Biochemical engineering is a subfield of chemical and biological engineering that studies the design and development of units that directly interact with individuals. These individuals are taught to use and implement their scientific knowledge and technical principles to manufacture items such as medicines, processed foods, oil, paints, cosmetics, paper, plastic, and some others, using molecules (bioreactors) and other living species. Due to its important contribution to a variety of different disciplines, this field has only recently begun to attract the attention of young people. This eventually gives excellent prospects for creating a profession in Biochemical Engineering.
What do biochemical engineers do?
- Manage the characteristics of the experiments or the results databases.
- Keep up with scientific, industrial and technological advances by reading current scientific or trade publications.
- Provide strategies for translating laboratory procedures or biological processes to commercial scale industrial production.
- Create technical reports, fact sheets, or research articles for publication in scientific journals, regulatory filings, or patent applications.
- Provide scalable protein recovery, purification or fermentation systems for human or animal medicinal use, food production or processing, biofuels or wastewater treatment.
- Examine existing production processes for the potential to improve performance or reduce process variation.
A metabolic engineer uses genetic engineering techniques to improve the metabolic activity of living things or to adjust the metabolic activity of an organism. The method is frequently applied in bacteria, yeasts, and plants to boost the production of certain metabolites.
An enzyme engineer is a professional who changes the amino acid sequence of an enzyme to increase its activity or improve its efficiency. Enzyme engineering involves the use of advanced technologies to overcome the limitations of native enzymes as biocatalysts.
Tissue engineers use extracellular matrix or tissue scaffolds to create new, functional tissue to enhance, restore, repair, or replace damaged biological tissues.
Tissue engineering is a subfield of regenerative medicine. Artificial cartilage and skin are two examples.
Chemists and manufacturing engineers investigate substances at the atomic and molecular level, as well as how they interact with each other. They apply their knowledge to create new and improved items, as well as to assess the quality of manufactured products.

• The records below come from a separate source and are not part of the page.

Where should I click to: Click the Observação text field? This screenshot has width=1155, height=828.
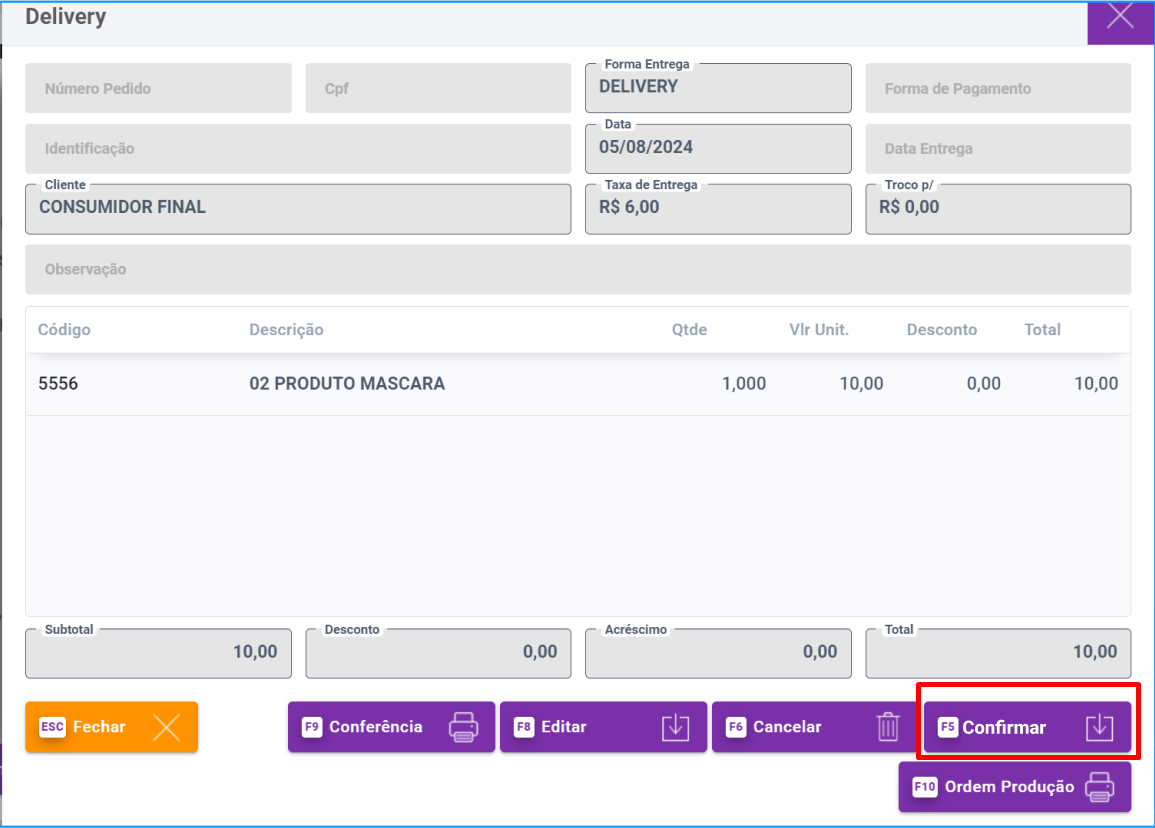[x=578, y=270]
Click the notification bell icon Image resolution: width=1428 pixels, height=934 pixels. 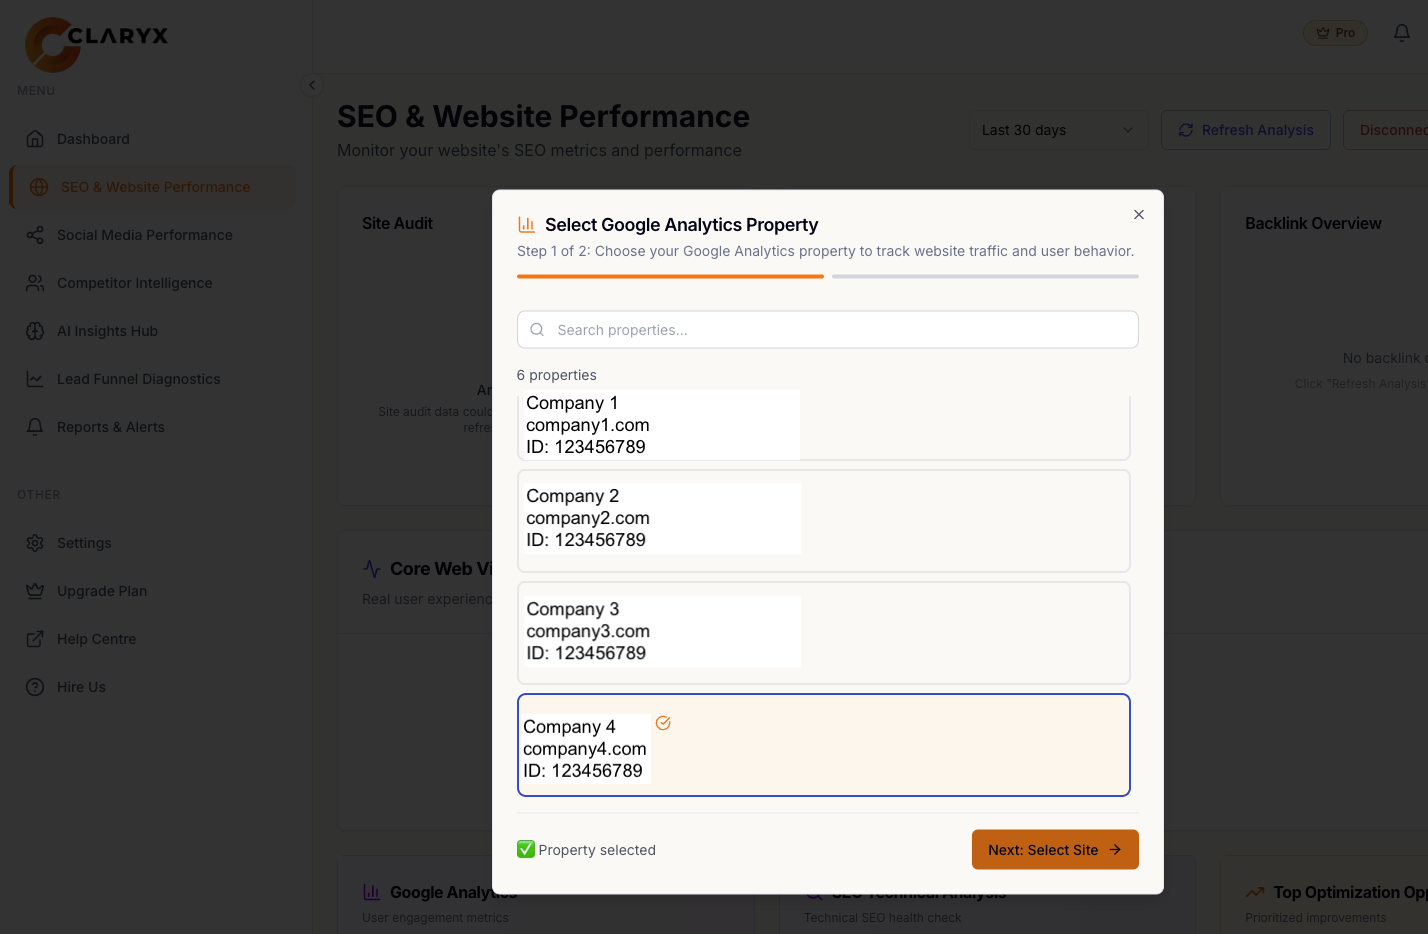[x=1401, y=33]
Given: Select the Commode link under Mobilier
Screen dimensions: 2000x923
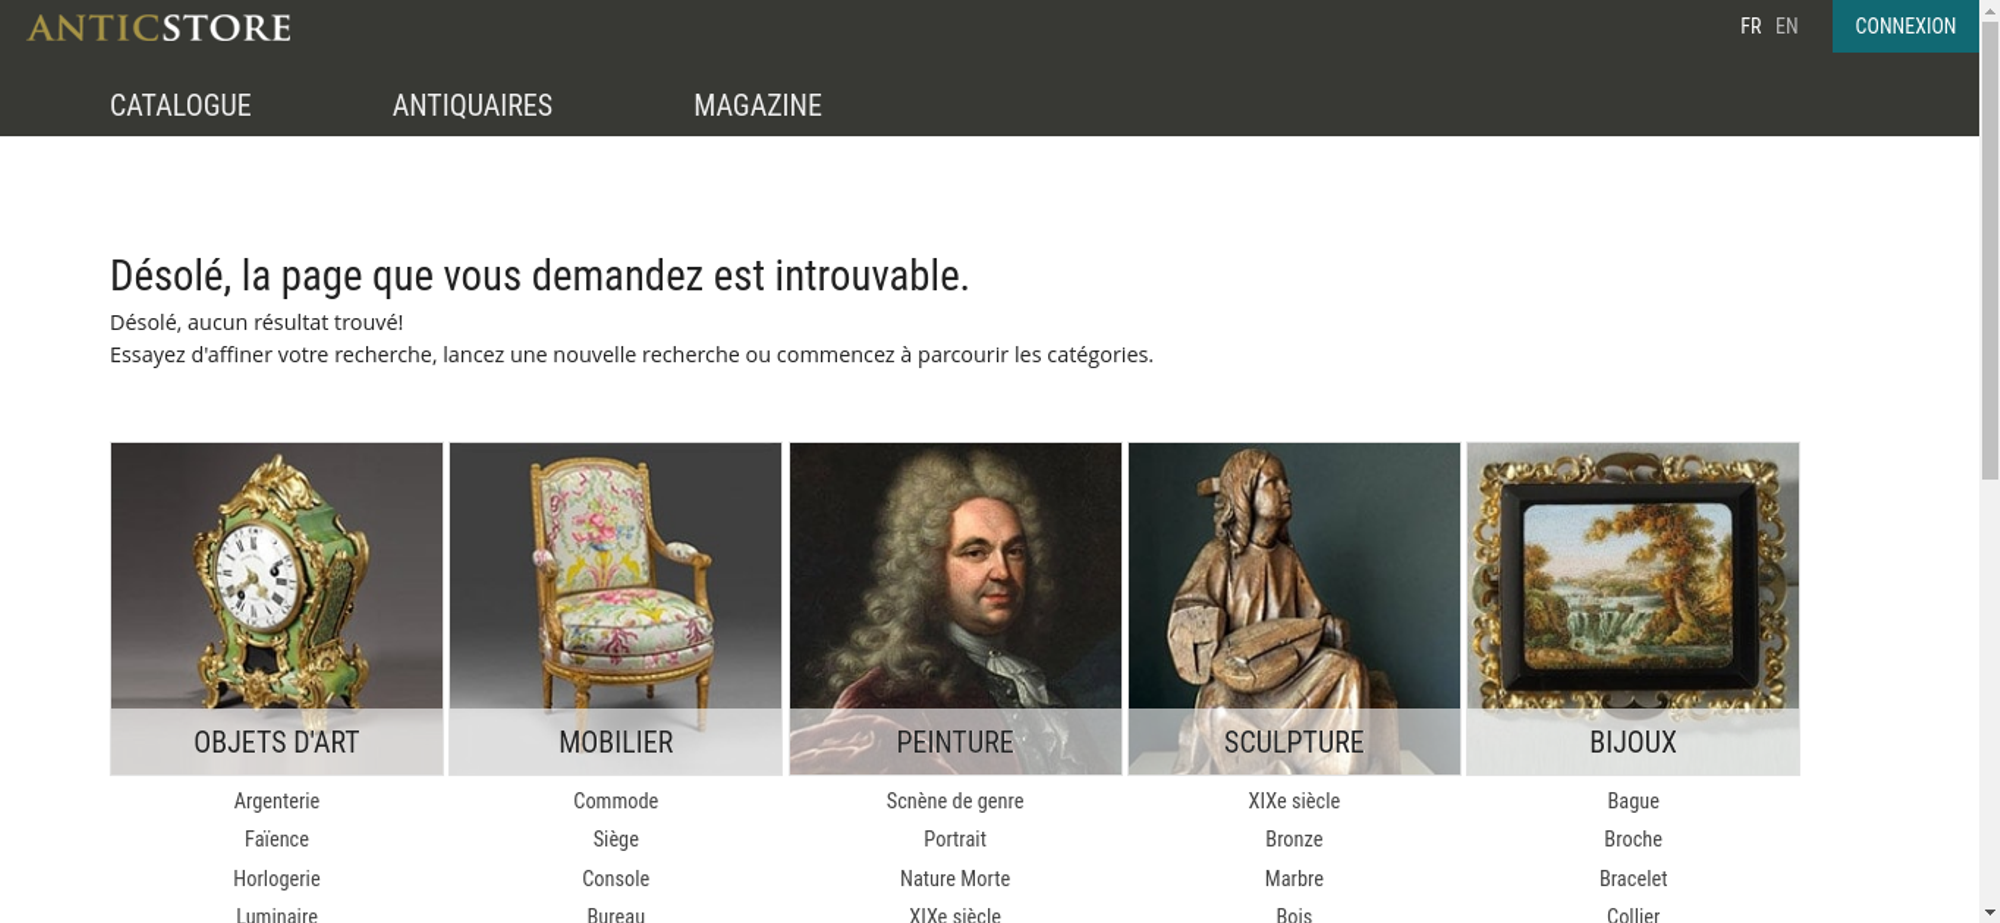Looking at the screenshot, I should point(616,801).
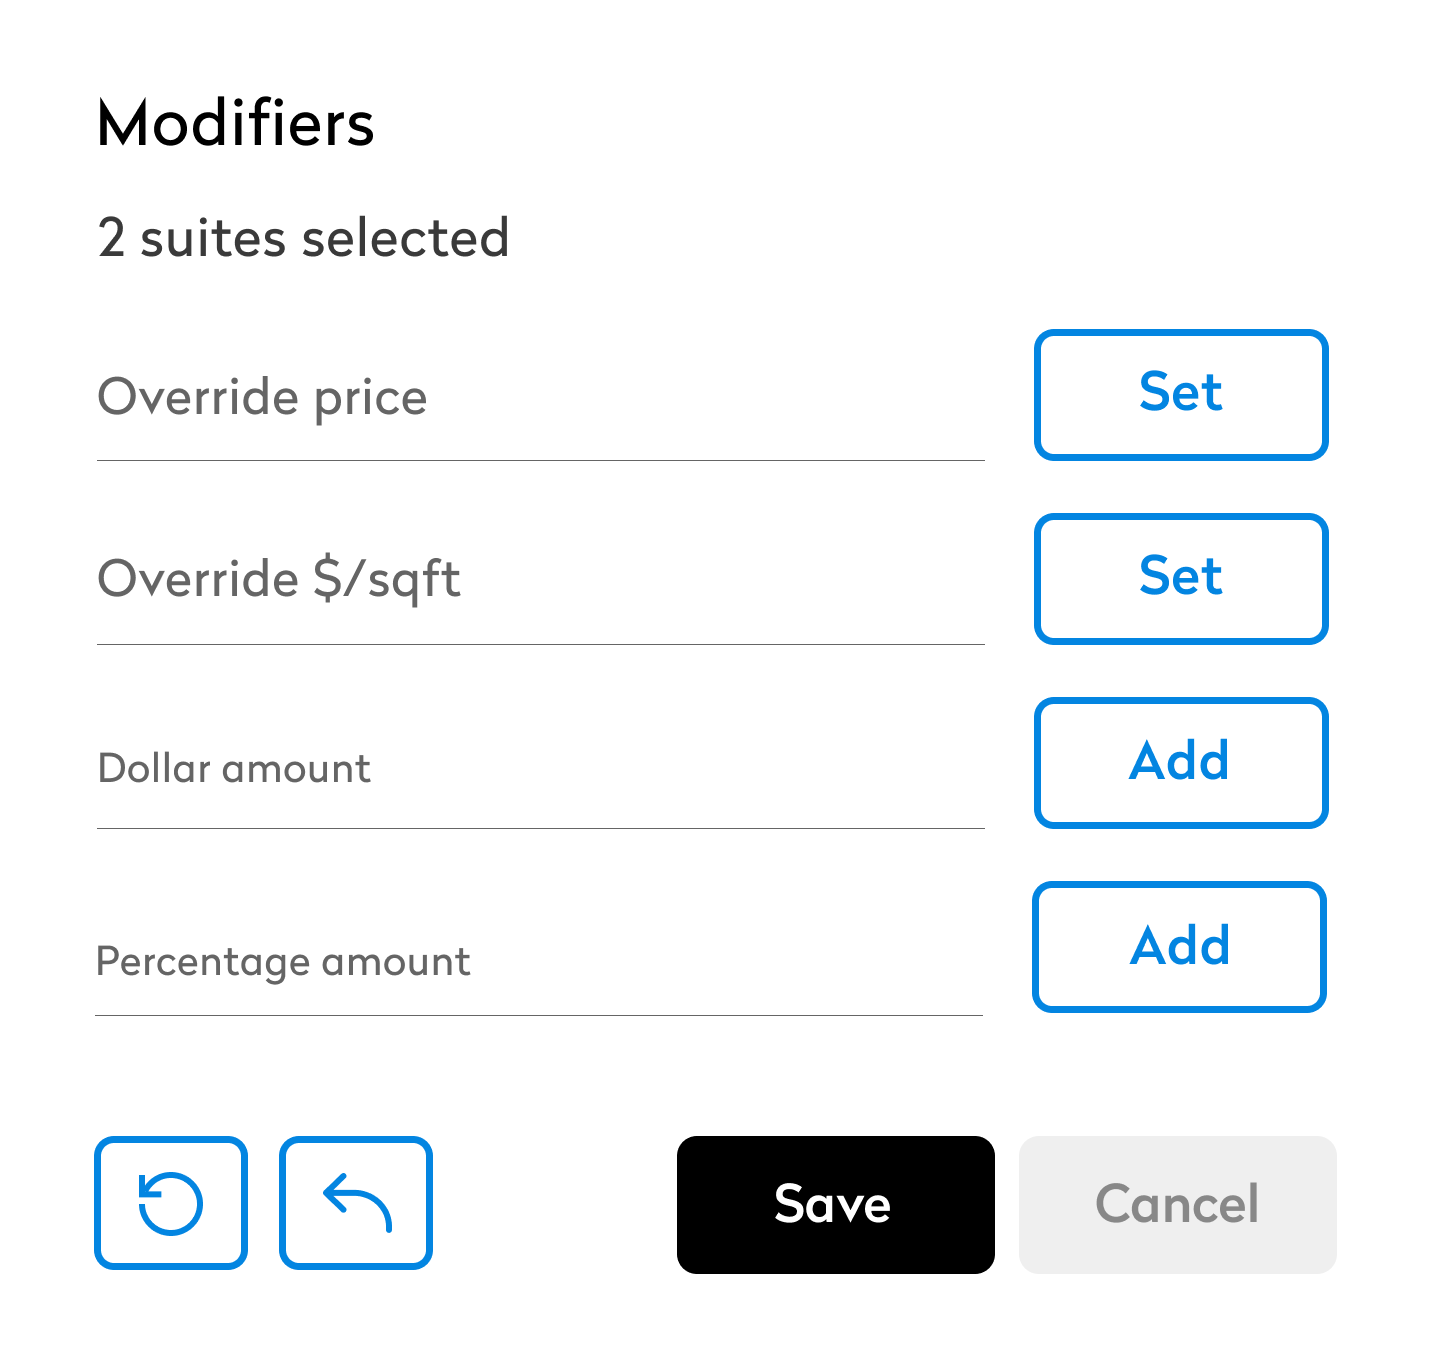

Industrial engineers search for solutions to reduce waste in manufacturing operations. They create efficient systems that integrate employees, machines, materials, information, and energy to make a product or offer a service.
Chemical engineers employ principles of chemistry, biology, physics, and arithmetic to address problems related to the manufacture or use of chemicals, fuels, pharmaceuticals, food, and a variety of other items. They design procedures and equipment for large-scale manufacturing, plan and test methods of production and treatment of by-products, and direct facilities.